The children were surprised. The little blond boy said, “Has Bruce got a dog? I think I saw Bruce awhile ago, on your own land; it’s where the trees are thin. And there wasn’t any dog with him. He just stood there and looked at us.” He colored with discomfort.

His sister, seven years old, was younger than Bobbie, and more forthright. “I guess he wanted to play with us, or something, Mr. Saint,” she said. “But we don’t play with Bruce. Not after last summer.”

“Why not?” asked Mark, with the old dark anxiety.

The children looked at each other, and Bobbie muttered, “Shut up!”

“No, kids, please. I want to know. After all, Bruce is my child. Did he do something wrong?”

“No,” said Bobbie loudly. “It isn’t what Bruce does, Mr. Saint. It’s just Bruce. He came over one day, and we asked him to play in that old barn over there, and he came with us, and he just stood in the doorway and looked at us. It was scary, the way he looked, and Sally began to cry. She was only six then,” he added, with superiority.

“Bruce is shy,” said Mark, feeling a little sick. “He’s hard to get acquainted with. You ought to have helped him.”

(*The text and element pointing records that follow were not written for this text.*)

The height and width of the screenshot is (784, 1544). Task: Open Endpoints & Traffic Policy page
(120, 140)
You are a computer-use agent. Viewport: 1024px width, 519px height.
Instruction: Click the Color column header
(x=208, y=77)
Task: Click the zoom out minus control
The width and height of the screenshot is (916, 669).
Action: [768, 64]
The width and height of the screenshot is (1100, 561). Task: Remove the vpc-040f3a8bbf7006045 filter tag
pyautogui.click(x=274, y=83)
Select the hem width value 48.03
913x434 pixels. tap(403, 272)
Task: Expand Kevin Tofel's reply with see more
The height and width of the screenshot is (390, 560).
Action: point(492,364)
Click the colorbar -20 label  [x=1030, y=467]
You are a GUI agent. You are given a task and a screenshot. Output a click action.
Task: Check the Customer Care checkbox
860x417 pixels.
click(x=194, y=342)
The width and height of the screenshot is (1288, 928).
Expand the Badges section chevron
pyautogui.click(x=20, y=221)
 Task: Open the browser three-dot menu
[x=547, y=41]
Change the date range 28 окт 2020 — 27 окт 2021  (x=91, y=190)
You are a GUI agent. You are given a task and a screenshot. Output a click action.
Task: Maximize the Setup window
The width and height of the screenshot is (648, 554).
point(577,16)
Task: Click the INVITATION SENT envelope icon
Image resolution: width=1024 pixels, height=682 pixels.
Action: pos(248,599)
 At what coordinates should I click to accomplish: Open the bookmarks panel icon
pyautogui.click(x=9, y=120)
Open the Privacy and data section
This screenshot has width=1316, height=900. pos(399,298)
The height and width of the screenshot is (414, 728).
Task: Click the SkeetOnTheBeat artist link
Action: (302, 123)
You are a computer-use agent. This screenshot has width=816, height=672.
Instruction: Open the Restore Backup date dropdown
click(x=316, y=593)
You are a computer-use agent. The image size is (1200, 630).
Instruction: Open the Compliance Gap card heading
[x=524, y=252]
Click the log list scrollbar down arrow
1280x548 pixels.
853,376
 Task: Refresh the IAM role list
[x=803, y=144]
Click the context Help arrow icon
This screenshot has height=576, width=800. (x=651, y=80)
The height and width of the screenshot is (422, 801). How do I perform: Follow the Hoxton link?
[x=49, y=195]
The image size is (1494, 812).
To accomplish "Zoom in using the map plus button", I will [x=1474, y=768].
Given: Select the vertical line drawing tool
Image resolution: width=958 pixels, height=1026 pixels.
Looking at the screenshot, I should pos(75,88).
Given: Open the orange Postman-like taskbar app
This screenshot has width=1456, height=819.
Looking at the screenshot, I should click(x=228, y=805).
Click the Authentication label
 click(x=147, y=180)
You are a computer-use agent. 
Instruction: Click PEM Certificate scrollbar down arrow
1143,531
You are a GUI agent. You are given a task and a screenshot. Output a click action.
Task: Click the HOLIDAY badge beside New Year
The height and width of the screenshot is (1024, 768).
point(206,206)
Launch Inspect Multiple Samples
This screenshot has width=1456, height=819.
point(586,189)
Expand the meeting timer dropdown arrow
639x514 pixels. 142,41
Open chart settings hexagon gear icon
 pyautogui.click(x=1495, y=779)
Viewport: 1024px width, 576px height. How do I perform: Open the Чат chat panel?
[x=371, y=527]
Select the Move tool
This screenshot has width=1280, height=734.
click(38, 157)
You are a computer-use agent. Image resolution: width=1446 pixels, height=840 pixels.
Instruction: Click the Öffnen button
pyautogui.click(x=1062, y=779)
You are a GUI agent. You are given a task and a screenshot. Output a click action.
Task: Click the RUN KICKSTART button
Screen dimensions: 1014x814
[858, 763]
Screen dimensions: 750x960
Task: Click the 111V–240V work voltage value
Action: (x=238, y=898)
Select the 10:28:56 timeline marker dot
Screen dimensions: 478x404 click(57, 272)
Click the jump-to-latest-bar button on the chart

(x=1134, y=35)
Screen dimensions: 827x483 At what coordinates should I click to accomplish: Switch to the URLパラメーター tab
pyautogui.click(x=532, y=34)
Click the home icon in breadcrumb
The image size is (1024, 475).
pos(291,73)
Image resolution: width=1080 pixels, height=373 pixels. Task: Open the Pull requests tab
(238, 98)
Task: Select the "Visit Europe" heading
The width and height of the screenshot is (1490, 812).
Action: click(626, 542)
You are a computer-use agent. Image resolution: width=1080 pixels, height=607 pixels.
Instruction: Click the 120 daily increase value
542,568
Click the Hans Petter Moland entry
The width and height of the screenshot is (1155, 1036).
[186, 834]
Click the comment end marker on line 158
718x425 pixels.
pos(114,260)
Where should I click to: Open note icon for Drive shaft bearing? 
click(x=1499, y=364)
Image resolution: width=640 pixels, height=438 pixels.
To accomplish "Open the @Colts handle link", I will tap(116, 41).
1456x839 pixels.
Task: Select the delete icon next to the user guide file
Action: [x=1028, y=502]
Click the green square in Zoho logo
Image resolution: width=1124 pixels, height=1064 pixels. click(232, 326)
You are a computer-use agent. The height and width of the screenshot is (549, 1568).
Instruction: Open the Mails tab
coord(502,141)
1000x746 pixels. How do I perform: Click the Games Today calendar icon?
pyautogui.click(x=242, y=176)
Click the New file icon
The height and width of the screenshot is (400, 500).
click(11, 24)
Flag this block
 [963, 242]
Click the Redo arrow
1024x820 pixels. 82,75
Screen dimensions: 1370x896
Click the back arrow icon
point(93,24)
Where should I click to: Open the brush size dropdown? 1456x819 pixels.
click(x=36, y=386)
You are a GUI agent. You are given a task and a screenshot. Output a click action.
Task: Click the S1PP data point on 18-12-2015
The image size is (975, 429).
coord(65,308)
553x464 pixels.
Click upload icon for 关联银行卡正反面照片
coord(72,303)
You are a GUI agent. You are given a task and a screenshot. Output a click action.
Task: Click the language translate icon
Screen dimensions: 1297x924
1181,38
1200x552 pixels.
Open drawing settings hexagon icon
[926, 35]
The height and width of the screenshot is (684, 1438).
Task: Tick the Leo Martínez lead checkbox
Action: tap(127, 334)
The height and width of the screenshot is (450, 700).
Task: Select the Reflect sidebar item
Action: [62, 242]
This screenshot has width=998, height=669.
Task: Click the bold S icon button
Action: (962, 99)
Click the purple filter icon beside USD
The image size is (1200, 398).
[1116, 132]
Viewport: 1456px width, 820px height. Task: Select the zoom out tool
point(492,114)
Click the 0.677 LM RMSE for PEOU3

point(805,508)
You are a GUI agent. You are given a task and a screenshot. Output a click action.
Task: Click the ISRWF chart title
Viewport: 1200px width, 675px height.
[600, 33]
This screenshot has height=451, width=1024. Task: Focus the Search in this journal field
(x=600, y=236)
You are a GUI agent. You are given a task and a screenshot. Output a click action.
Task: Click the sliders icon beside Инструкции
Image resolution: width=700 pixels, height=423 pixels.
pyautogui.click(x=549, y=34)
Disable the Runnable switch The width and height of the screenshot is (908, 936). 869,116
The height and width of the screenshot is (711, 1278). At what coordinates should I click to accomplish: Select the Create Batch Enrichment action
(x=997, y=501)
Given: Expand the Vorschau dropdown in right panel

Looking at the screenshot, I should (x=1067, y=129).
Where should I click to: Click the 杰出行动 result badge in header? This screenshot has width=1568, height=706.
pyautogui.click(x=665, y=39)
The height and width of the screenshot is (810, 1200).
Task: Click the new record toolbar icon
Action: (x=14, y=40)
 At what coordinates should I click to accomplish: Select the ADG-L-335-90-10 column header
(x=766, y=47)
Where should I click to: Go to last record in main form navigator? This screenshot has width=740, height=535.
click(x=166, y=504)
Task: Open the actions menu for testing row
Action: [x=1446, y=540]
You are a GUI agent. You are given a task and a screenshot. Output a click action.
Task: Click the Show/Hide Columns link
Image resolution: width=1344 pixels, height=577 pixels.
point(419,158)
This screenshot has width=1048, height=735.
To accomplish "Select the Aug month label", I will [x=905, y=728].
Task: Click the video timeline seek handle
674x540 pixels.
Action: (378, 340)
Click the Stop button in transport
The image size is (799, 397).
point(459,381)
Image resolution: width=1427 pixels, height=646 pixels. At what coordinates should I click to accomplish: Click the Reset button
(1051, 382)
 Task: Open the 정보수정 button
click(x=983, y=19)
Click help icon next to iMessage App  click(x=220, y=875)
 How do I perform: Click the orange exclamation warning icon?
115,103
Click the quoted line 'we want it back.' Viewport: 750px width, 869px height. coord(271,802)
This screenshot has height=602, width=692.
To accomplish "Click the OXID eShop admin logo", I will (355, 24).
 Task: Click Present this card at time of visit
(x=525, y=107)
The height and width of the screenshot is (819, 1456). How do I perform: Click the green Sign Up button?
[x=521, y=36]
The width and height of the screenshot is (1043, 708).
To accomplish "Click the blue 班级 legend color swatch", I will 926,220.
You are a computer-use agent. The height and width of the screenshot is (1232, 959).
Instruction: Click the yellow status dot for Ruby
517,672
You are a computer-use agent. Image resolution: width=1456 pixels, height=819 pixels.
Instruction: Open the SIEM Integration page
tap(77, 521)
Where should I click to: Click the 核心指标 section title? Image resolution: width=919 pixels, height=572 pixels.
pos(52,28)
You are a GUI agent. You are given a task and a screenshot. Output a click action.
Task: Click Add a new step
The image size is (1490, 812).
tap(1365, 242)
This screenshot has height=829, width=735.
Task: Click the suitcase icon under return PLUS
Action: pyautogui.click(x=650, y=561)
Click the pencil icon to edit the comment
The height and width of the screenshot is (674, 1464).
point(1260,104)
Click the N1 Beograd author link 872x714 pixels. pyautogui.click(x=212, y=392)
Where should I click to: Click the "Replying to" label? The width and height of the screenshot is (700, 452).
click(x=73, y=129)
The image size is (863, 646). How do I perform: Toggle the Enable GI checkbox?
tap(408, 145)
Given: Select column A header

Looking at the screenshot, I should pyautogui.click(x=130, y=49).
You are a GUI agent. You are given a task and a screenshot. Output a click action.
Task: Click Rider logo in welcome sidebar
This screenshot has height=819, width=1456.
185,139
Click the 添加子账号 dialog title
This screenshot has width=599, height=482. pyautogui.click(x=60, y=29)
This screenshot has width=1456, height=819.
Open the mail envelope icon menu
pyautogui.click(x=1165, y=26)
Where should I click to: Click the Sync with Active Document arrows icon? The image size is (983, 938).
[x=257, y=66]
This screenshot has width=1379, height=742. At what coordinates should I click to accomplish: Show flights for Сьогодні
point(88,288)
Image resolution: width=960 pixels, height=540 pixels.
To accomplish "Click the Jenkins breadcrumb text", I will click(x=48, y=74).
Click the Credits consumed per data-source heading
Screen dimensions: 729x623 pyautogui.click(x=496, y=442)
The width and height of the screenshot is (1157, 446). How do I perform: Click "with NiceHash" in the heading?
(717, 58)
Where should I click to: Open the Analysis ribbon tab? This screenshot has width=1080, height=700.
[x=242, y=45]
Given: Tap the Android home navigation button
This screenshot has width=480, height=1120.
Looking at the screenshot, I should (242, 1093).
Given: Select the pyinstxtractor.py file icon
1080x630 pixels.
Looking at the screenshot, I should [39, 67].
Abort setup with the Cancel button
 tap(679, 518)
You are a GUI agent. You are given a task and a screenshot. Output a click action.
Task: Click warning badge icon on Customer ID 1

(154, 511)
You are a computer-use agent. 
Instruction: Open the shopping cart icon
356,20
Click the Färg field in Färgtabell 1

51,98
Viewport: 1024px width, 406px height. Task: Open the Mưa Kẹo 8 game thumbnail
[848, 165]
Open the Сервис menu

“He isn’t shy, Mr. Saint,” said Bobbie resolutely, looking at Mark with honest gray eyes. “He may be lots of things, but he isn’t shy. Bruce just stood there in the doorway and looked at us, and we talked to him, and tried to get him to climb into the loft with us, and he never answered. He never said a single word, Mr. Saint. I’m not telling you a fib. He stood there a long time and just watched us, and his eyes were all big, and he didn’t say a word. It was real scary. Sally was crying, and I grabbed her arm and I pushed Bruce out of the way, and we ran home.”

“But you’re two years older than Bruce is, Bobbie. Why should a boy less than seven scare you? You’re as tall as he is, and probably as strong. I can’t believe that when he just looked at you you were frightened.”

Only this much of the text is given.